LAUSR

Medulloblastoma (MB) is often accompanied by MYC amplification. PLK1 is an oncogenic kinase that controls cell cycle and proliferation, and it has been preclinically validated as a cancer therapeutic target. Onvansertib (PCM-075) is a novel, orally available PLK1 inhibitor, which shows tumor growth inhibition in many types of cancer. We examined the effect of Onvansertib on MYC-driven medulloblastoma as a monotherapy or in combination with radiation. A Crisper-Cas9 screen was used to discover essential genes for MB tumor growth. Microarray and immunohistochemistry on pediatric patient samples were performed to examine the expression of PLK1. The effect of Onvansertib in vitro was measure by cell viability, colony-forming assays, extreme limiting dilution assay, and RNA-Seq.
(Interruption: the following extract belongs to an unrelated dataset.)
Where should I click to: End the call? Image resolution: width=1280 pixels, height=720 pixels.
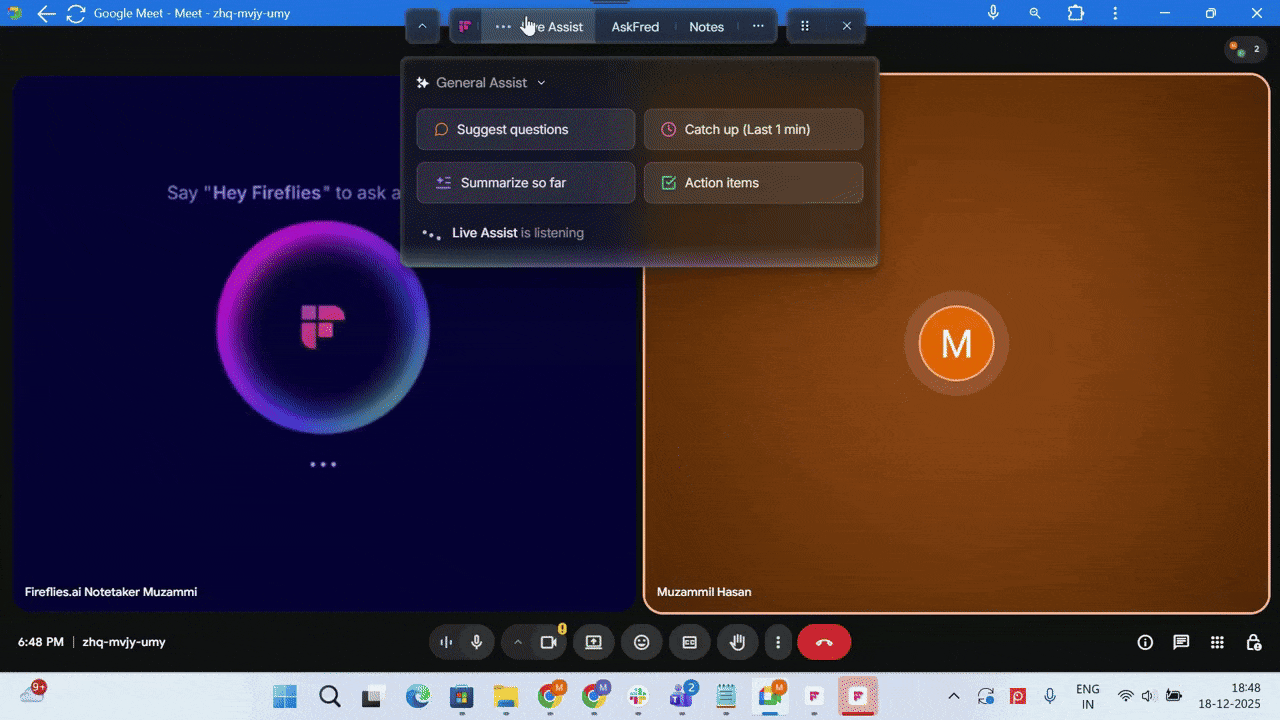[x=824, y=642]
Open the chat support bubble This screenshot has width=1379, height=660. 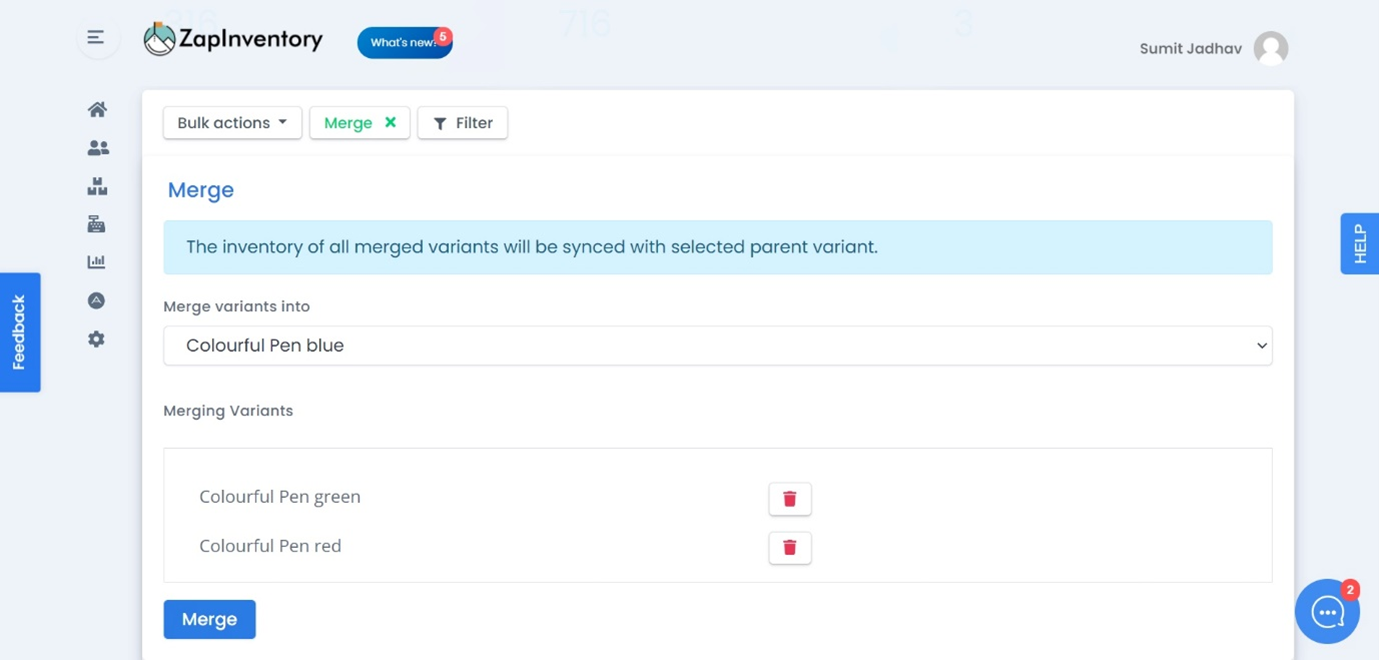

ALDH activity, cell-cycle distribution, and apoptosis were analyzed by flow cytometry. DNA damage was assessed by immunofluorescence staining. Medulloblastoma xenografts were generated to explore the monotherapy or radio-sensitizing effect. PLK1 is overexpressed in Group 3 MB. The IC50 concentrations of Onvansertib in Group 3 MB cell lines were between 4.9 and 6 nM. Onvansertib reduced colony formation, cell proliferation, stem cell renewal, and induced G2/M arrest in vitro. Moreover, Onvansertib in combination with radiation increased DNA damage and apoptosis compared with radiation alone. The combination of Onvansertib with radiotherapy resulted in marked tumor regression in orthotopic xenografts. These findings suggest that Onvansertib is an effective strategy in combination with radiotherapy in MB.